> REQUIRED WORK: Go over the entries and report the lines where the word "Pink" occurs.
(RECORD EXTRACTS)
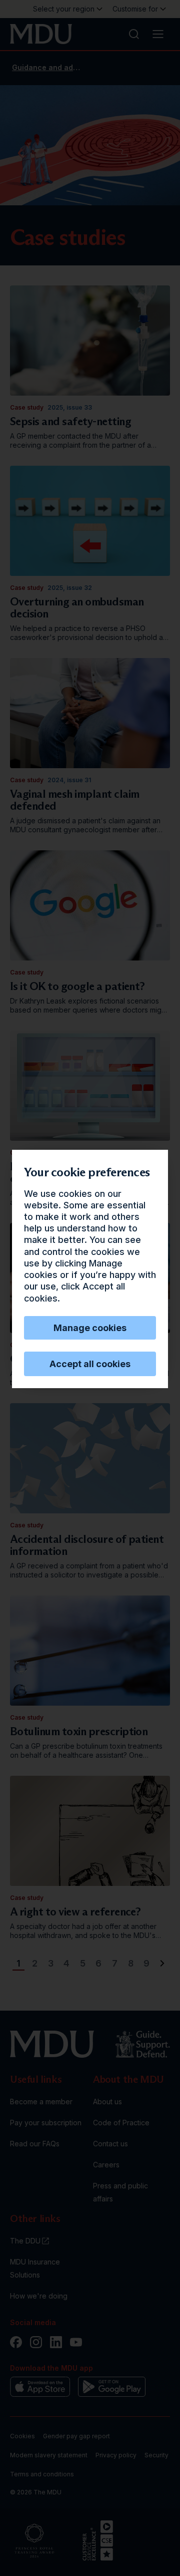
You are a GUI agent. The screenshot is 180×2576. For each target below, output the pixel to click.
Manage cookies (90, 1328)
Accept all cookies (90, 1364)
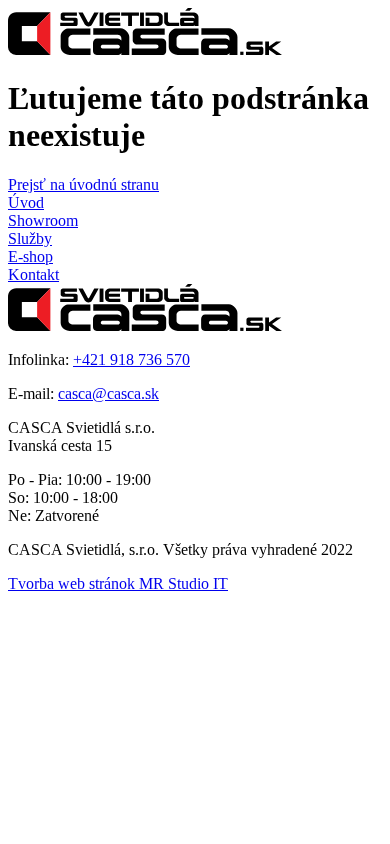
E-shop (30, 256)
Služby (30, 238)
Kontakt (33, 274)
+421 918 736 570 (131, 359)
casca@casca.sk (108, 393)
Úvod (26, 202)
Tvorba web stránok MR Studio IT (118, 583)
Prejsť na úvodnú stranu (83, 184)
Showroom (43, 220)
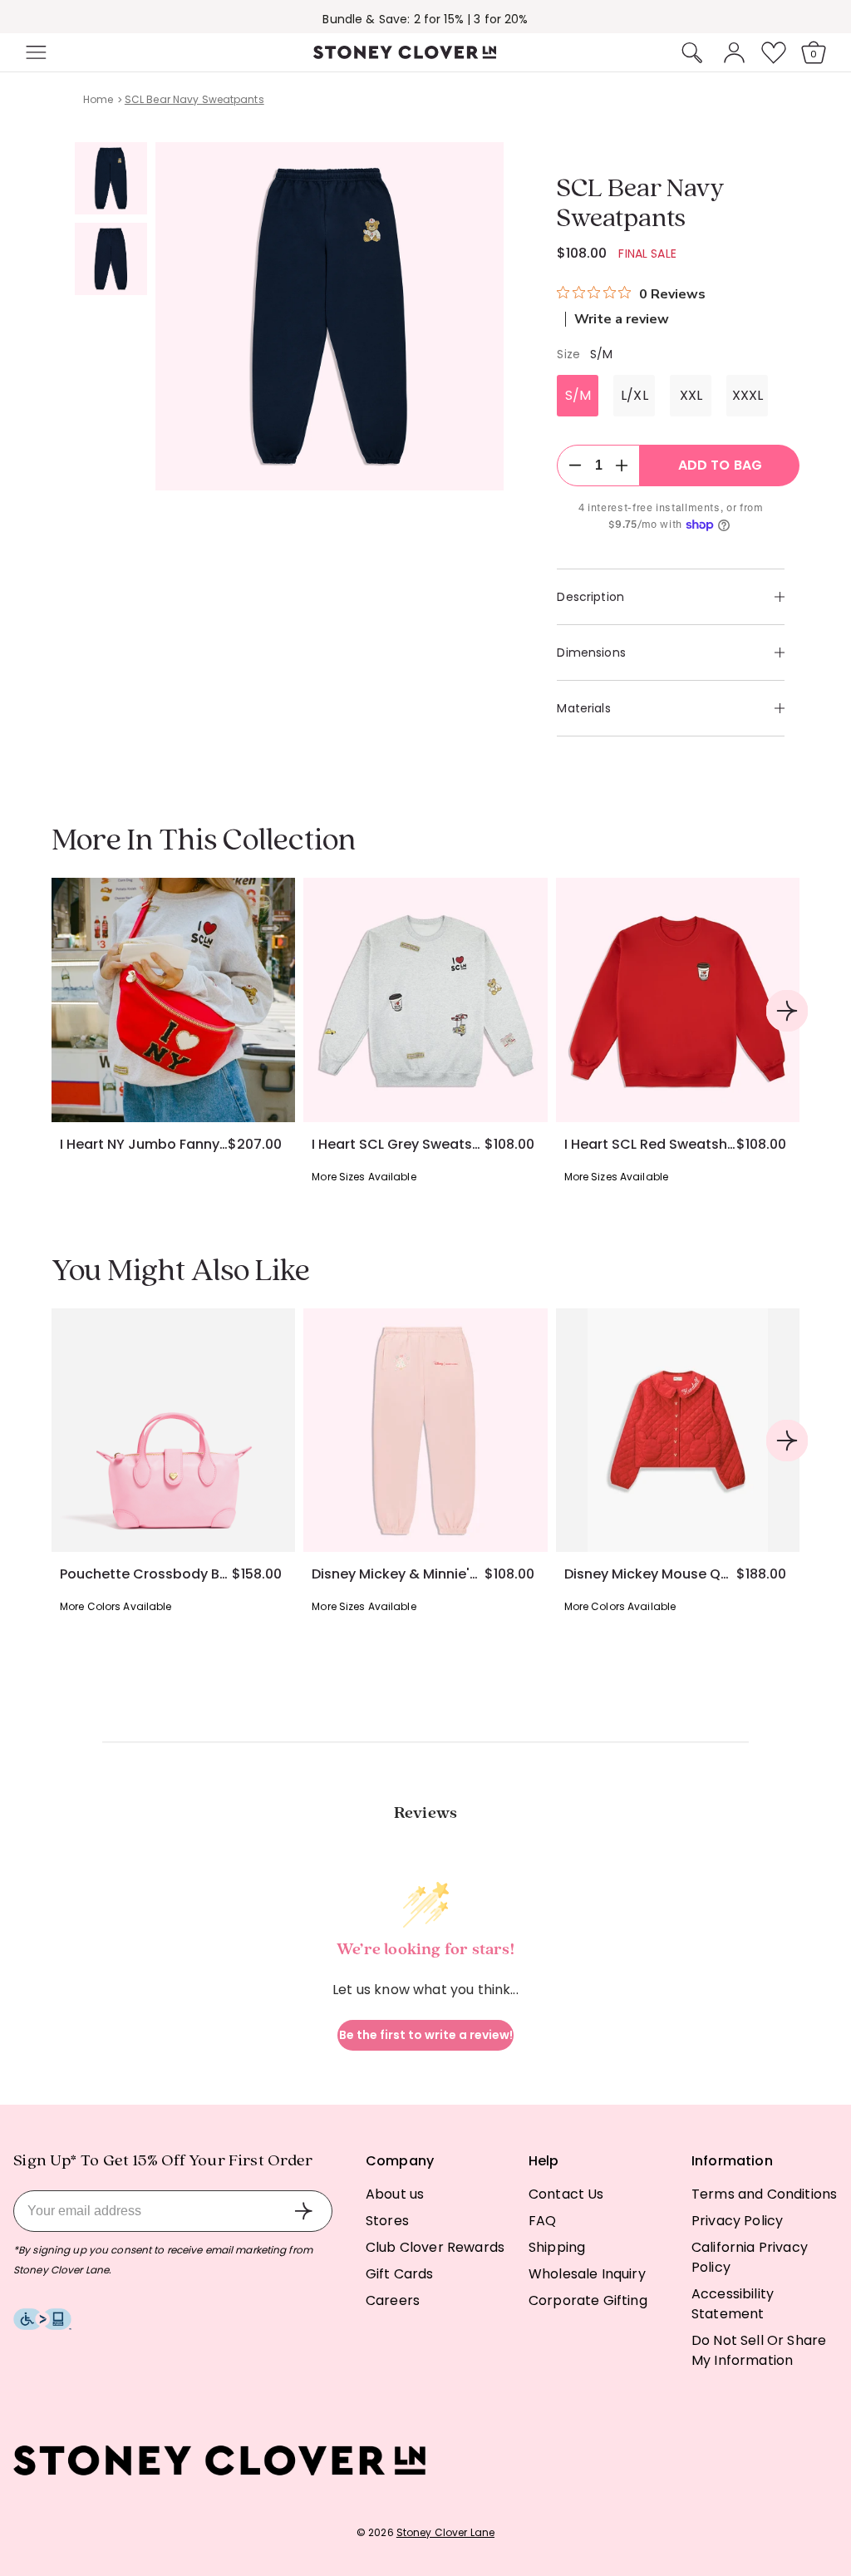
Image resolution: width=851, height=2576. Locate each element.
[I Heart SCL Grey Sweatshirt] (425, 999)
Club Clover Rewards (435, 2247)
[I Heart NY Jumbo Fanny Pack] (173, 999)
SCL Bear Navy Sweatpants (194, 99)
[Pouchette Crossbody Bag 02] (173, 1430)
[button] (34, 52)
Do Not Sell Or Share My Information (758, 2350)
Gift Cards (400, 2273)
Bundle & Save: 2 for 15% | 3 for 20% (425, 19)
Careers (393, 2300)
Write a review (621, 319)
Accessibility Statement (732, 2303)
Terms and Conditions (764, 2194)
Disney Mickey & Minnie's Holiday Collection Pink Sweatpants (398, 1574)
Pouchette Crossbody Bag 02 (146, 1574)
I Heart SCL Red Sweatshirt (650, 1144)
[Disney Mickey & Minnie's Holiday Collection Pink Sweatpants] (425, 1430)
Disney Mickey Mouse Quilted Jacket (650, 1574)
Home (98, 99)
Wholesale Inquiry (587, 2273)
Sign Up (303, 2211)
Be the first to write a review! (426, 2035)
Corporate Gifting (588, 2300)
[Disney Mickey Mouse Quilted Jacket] (677, 1430)
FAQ (542, 2220)
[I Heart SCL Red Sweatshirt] (677, 999)
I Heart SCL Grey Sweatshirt (398, 1144)
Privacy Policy (737, 2220)
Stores (387, 2220)
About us (395, 2194)
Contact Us (566, 2194)
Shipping (557, 2247)
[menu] (85, 52)
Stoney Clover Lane (445, 2532)
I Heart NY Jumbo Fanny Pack (144, 1144)
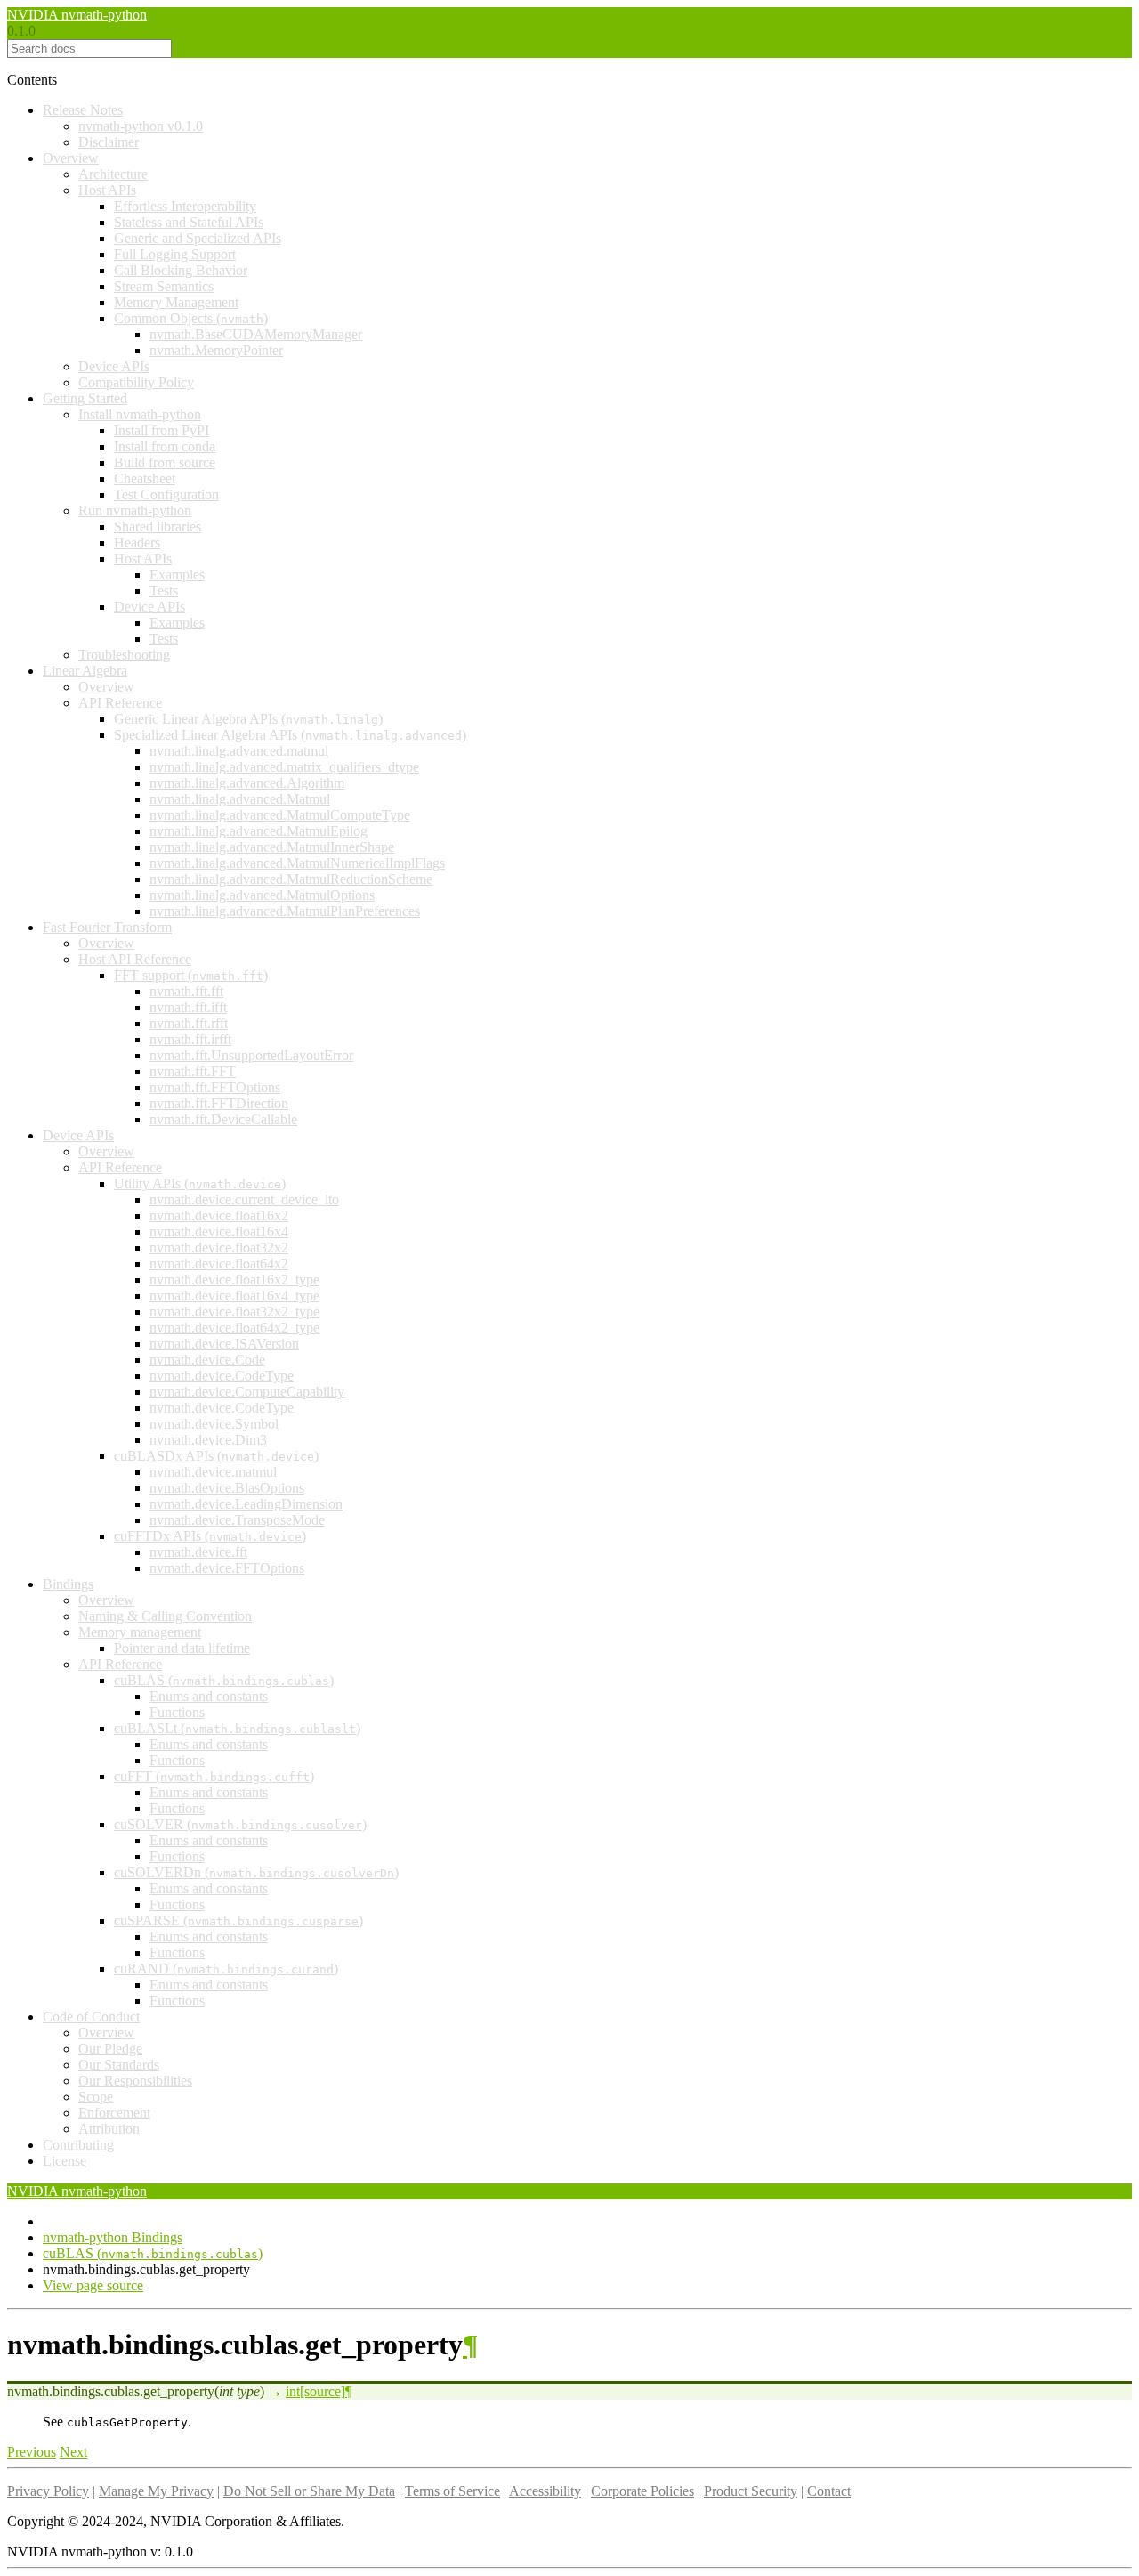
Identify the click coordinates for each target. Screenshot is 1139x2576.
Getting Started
(End RECORD EXTRACTS)
> THE COMPLETED TASK:
Disney Mickey & Minnie's Holiday Collection Pink Sweatpants (398, 1574)
[Disney Mickey & Minnie's Holiday Collection Pink Sweatpants] (425, 1430)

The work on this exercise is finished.